§ Work to complete
a: Please summarize the text on Addison Trail High School in two sentences.
b: Extend the text on Addison Trail High School, starting after its last sentence.

§ Text shown
Addison Trail High School (ATHS) is a public four-year high school in Addison, a western suburb of Chicago, Illinois, in DuPage County, United States. It is located approximately half a mile east of Interstate 355 at the intersection of Army Trail Road and Lombard Road in and is part of DuPage High School District 88, which also includes Willowbrook High School. Addison Trail draws its students from Addison and unincorporated areas adjacent to Lombard and Wood Dale.

Addison Trail has roughly 1,900 students in grades 9-12, and 120 FTE teachers. Addison Trail is ranked as the 344th best high school in Illinois.

The population at Addison Trail is 70.0% Hispanic, 22.3% White, 3.8% Asian, 2.0% Black, 0.9% American Indian, Native Alaskan, Native Hawaiian, or Pacific Islander, and 1.0% two or more races.

§ Stored data

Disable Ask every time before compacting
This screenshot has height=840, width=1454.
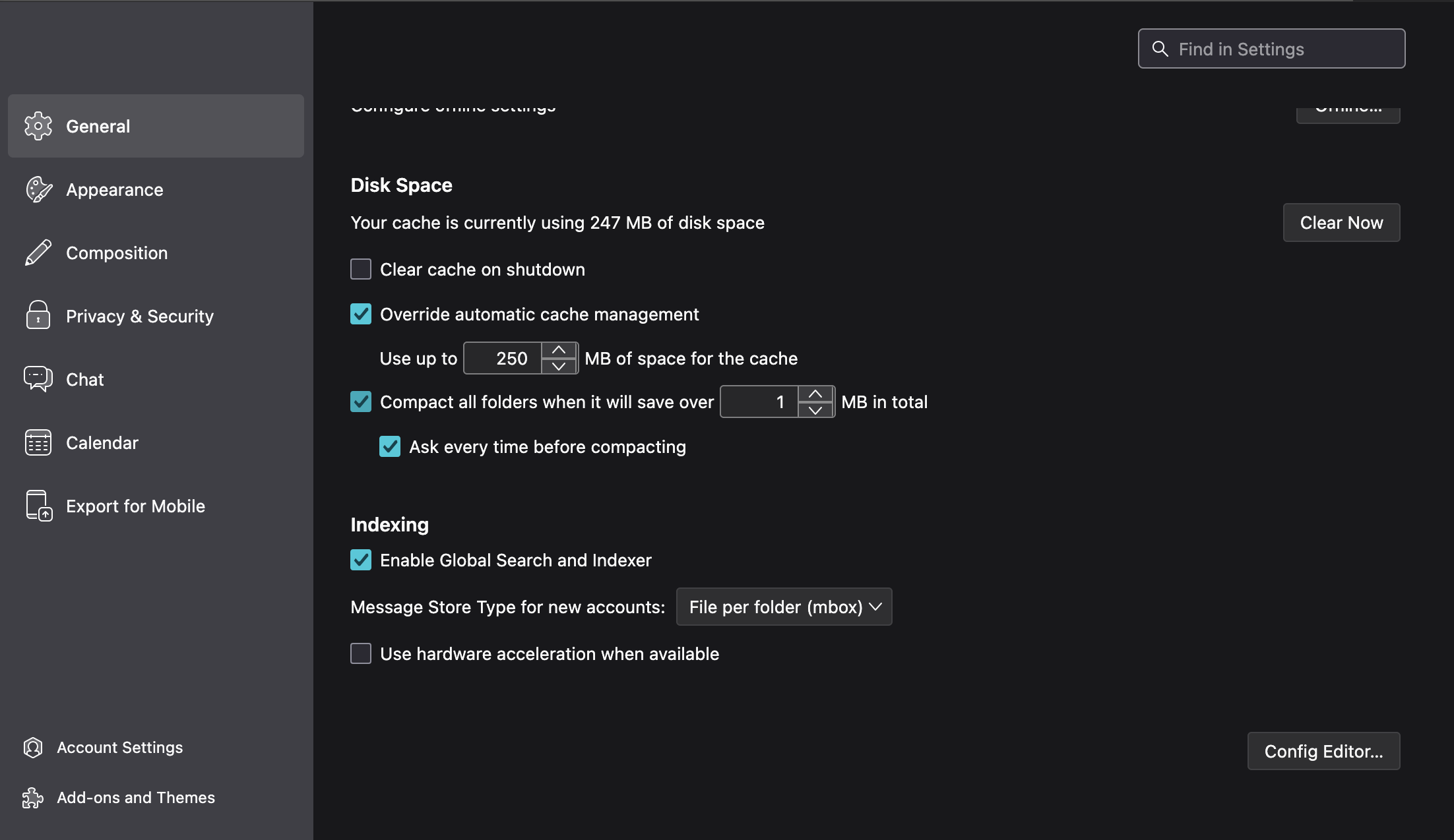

§ Answers by task
a: Addison Trail High School is a public four-year high school in Addison, a western suburb of Chicago in DuPage County, Illinois, and is part of DuPage High School District 88 with Willowbrook High School. It has roughly 1,900 students in grades 9-12 and 120 FTE teachers, and its population is 70.0% Hispanic and 22.3% White.

b:
== History ==
Addison Trail High School opened on September 1, 1966. Before the opening of Addison Trail, there were two other high schools within District 88 – York High School in Elmhurst and Willowbrook High School in Villa Park. Due to the rapid growth within District 88, Addison Trail was approved for construction, making it the third in the district.

Since the opening of Addison Trail, there have been significant changes to the school. In 1976, construction of a new addition was approved because of a growing student population. In 2008, construction began on new renovations, which included a new 3-story classroom addition, student commons area and field house. The renovations and additions were completed in 2010. In 2010, Village of Addison purchased what was once Driscoll High School with the primary intention of using it as Addison Trail's athletic fields. The acquired land was named Blazer Park. The school has 120 classrooms and its still going on. The basement has an auto tech classroom, including a woodshop, a photography classroom plus driver eds room, a credit recovery room and an BRC (behavioral resource center) and a fitness gym. Plus there is a couple of classrooms used for sports and education classes.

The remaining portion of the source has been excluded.